===== Quoted passage =====

W3C home > Mailing lists > Public > whatwg@whatwg.org > June 2010

[whatwg] Never bring a regular expression knife to a turing complete gunfight. (Was: Allowing ">" in attribute values)

From: Nils Dagsson Moskopp <nils-dagsson-moskopp@dieweltistgarnichtso.net>
Date: Thu, 24 Jun 2010 18:15:01 +0200
Message-ID: <20100624181501.3983f2b2@desudesudesu>
"Benjamin M. Schwartz" <bmschwar at fas.harvard.edu> schrieb am Thu, 24
Jun 2010 11:20:10 -0400:

> Worldwide, regarding HTML, I'm sure there is 100 times more regular
> expression processing code than full-on lexing code.  Most code that
> processes HTML is embedded in scripts, doing some small
> special-purpose operation.

Regular expressions can parse strings written in a regular language.
That means no nested elements. And if you want to do a finite number of
nested elements, you have to write one regex for each level. This
requirement alone should kill most general purposes.

Specially crafted scripts, on the other hand, are easily adapted.

> Those regular expressions aren't going
> away.  Helping them break less is a noble cause.

=====

→ Challenge 1: Can you extract, line for line, the stretch of the listing from the line containing "You are a GUI" through the line containing "Action: coord(18,146)", leaving the pictures out of your answer?
The mailing list post and the listing come from separate sources.

===== Given records =====

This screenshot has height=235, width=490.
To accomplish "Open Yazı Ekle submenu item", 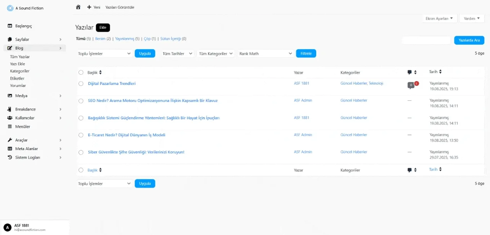I will [x=18, y=64].
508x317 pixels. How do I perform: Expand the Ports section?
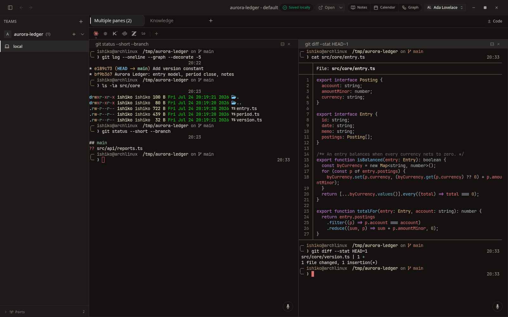pyautogui.click(x=6, y=312)
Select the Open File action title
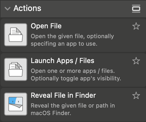Screen dimensions: 146x122 coord(46,26)
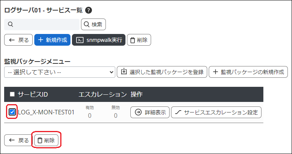Image resolution: width=292 pixels, height=154 pixels.
Task: Open the 監視パッケージ selection dropdown
Action: coord(60,72)
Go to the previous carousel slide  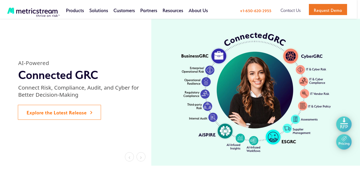[129, 157]
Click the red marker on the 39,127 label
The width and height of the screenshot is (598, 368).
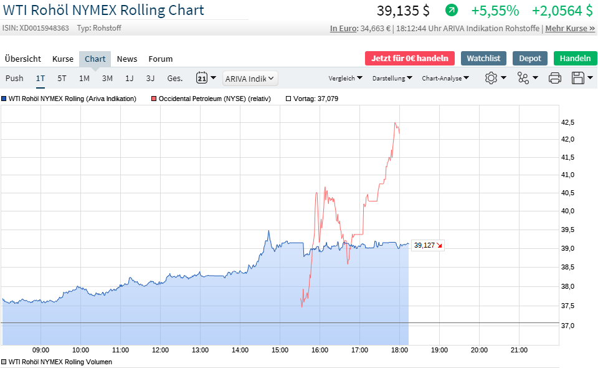pos(438,246)
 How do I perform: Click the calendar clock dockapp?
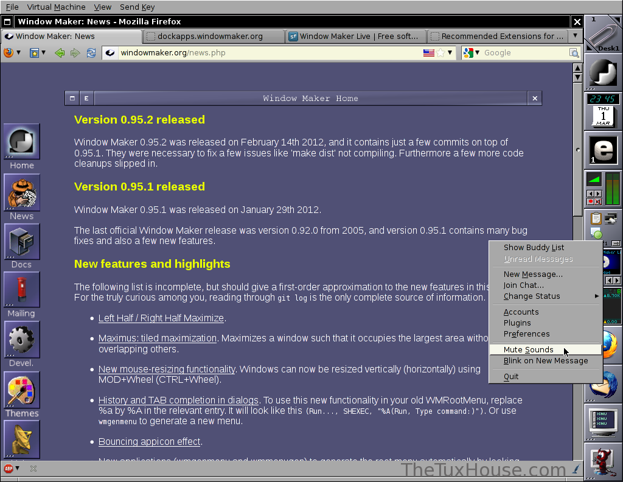[603, 110]
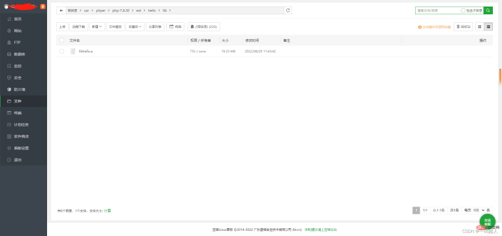
Task: Open the per-page count dropdown showing 100
Action: [x=478, y=210]
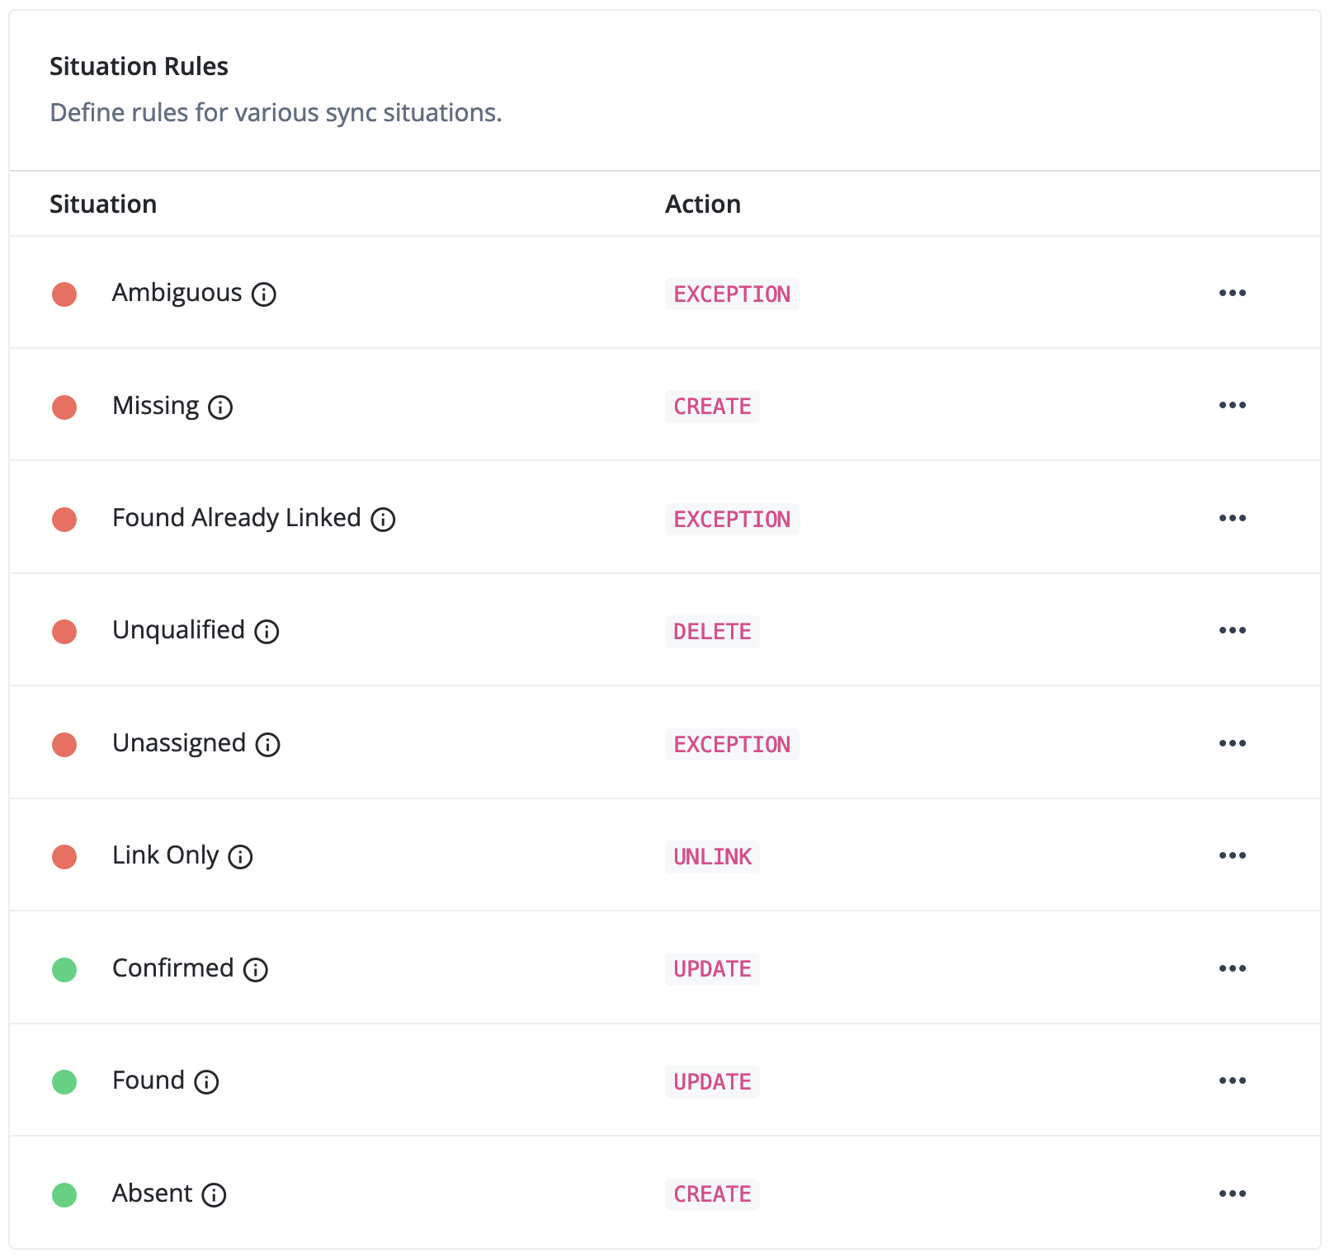1335x1257 pixels.
Task: Click the Situation column header
Action: tap(103, 205)
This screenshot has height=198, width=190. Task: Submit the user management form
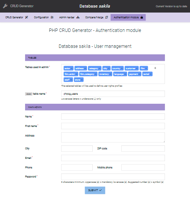[95, 190]
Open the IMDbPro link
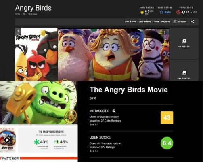 click(165, 21)
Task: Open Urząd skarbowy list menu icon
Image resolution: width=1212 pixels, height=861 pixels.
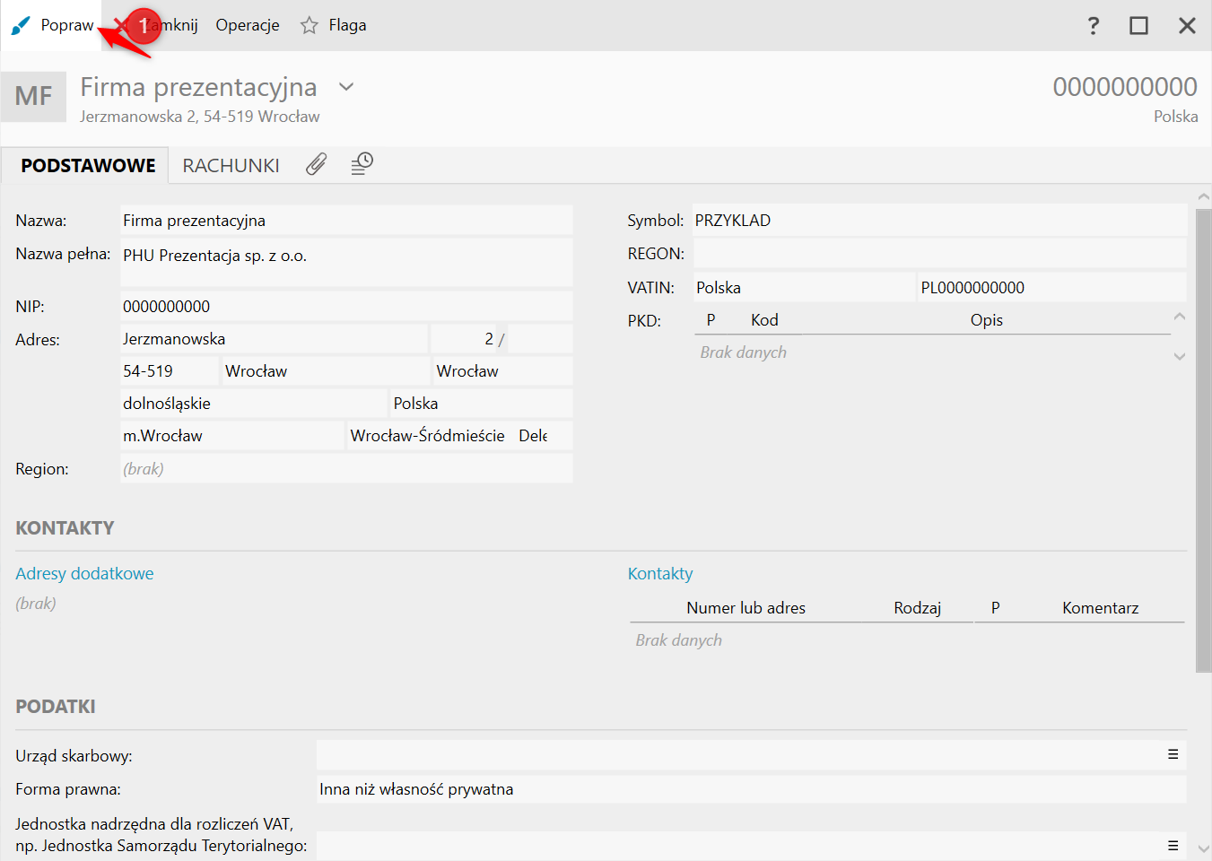Action: pos(1172,755)
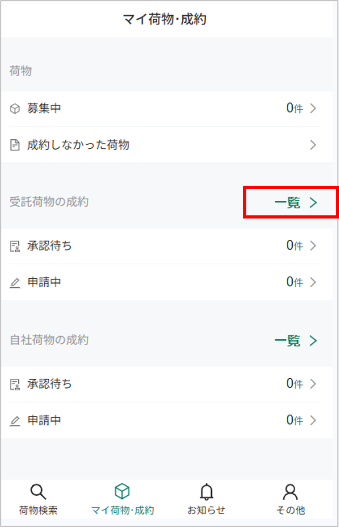Click document icon beside 成約しなかった荷物
Viewport: 339px width, 527px height.
[15, 146]
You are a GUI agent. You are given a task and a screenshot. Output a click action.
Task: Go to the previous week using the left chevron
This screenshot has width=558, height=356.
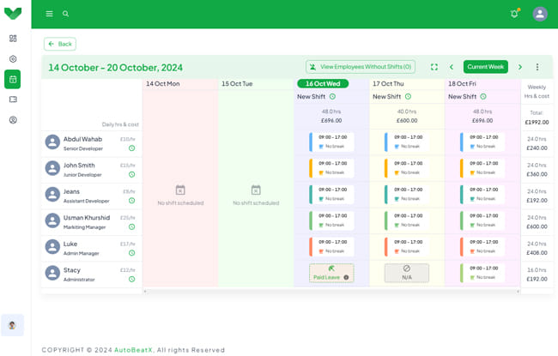click(x=452, y=67)
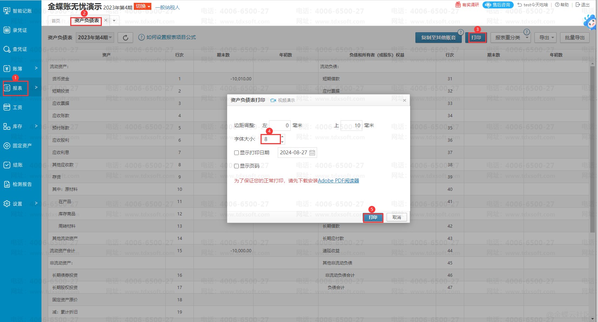Viewport: 598px width, 322px height.
Task: Go to 固定资产 in sidebar
Action: coord(18,146)
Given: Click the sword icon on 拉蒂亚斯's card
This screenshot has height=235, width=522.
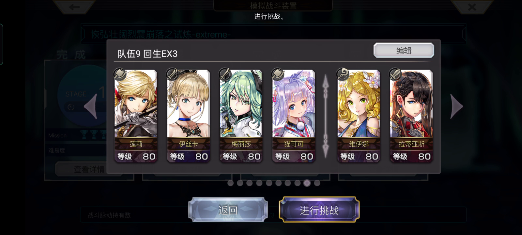Looking at the screenshot, I should (x=395, y=74).
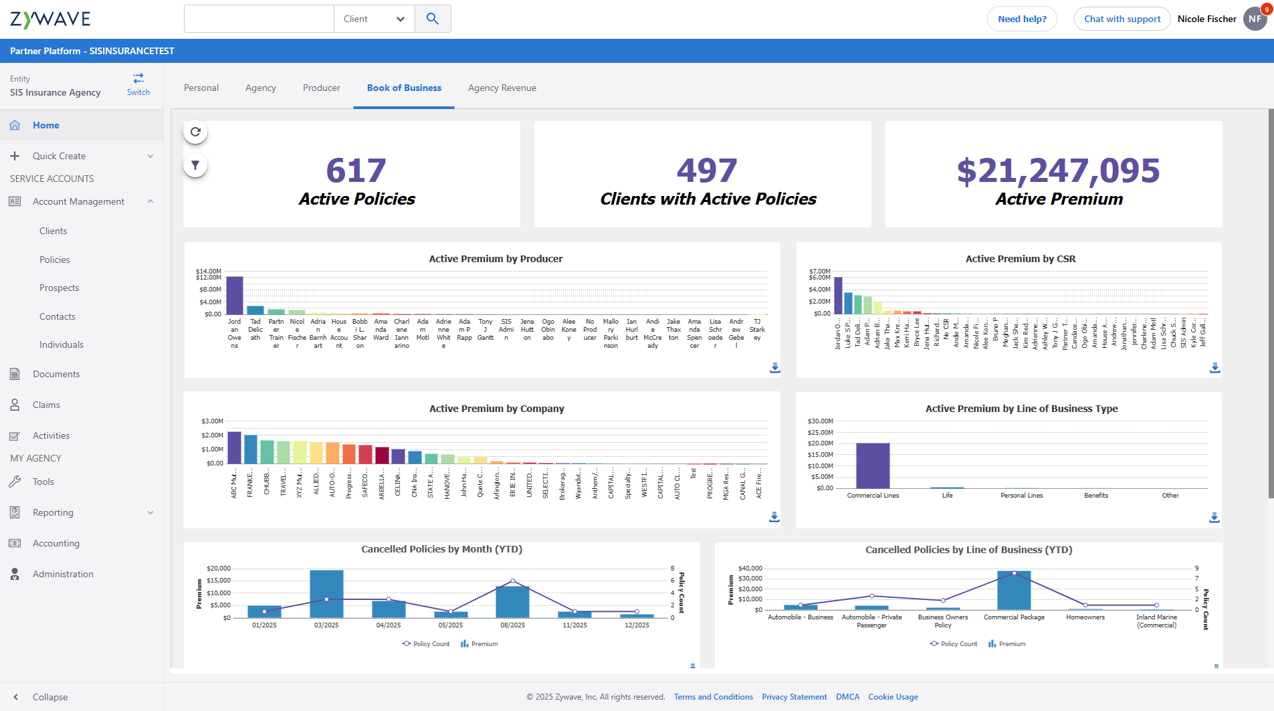Collapse the Account Management section
Image resolution: width=1274 pixels, height=711 pixels.
click(x=150, y=201)
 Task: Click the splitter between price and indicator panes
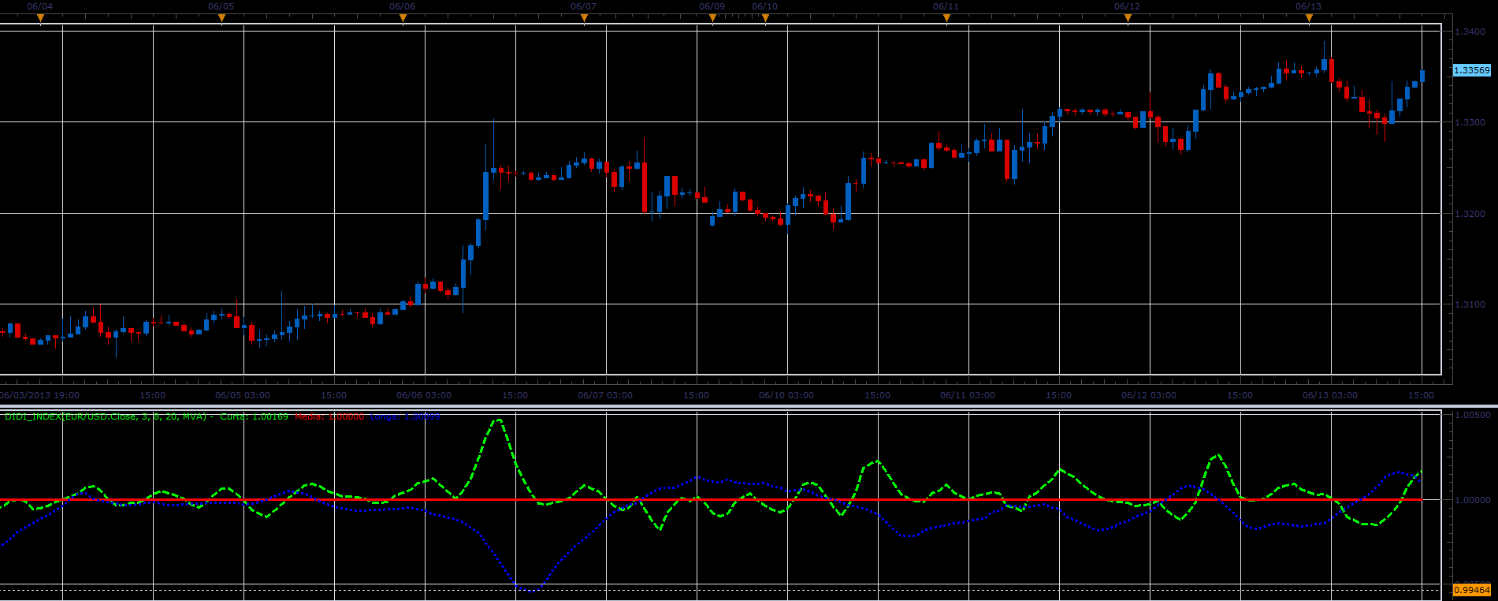click(749, 406)
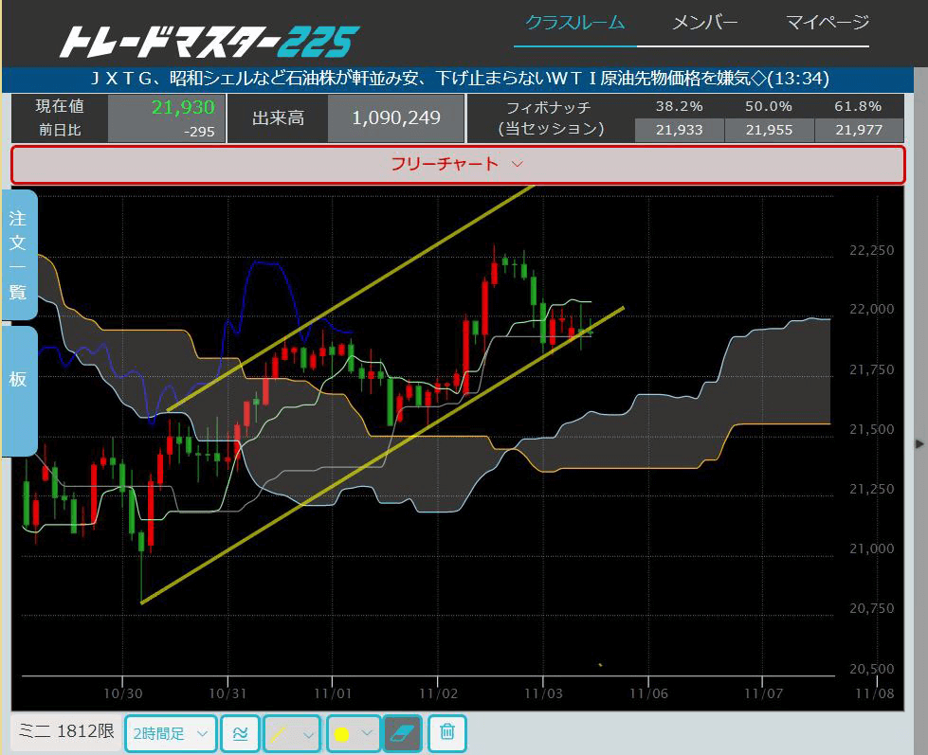The height and width of the screenshot is (755, 928).
Task: Click the trash can delete icon
Action: [447, 733]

=====

→ Challenge 2: Could you copy word for word the stretch of the mailing list post from "Regular expressions can" through "a noble cause."?

→ Answer 1:
You are a GUI agent. You are given a task and a screenshot. Output a click action.
Task: Go to the previous week using the left chevron
This screenshot has width=558, height=356.
click(x=452, y=67)
Viewport: 598px width, 322px height.
Task: Go to 固定资产 in sidebar
Action: coord(18,146)

→ Answer 2:
Regular expressions can parse strings written in a regular language.
That means no nested elements. And if you want to do a finite number of
nested elements, you have to write one regex for each level. This
requirement alone should kill most general purposes.

Specially crafted scripts, on the other hand, are easily adapted.

> Those regular expressions aren't going
> away.  Helping them break less is a noble cause.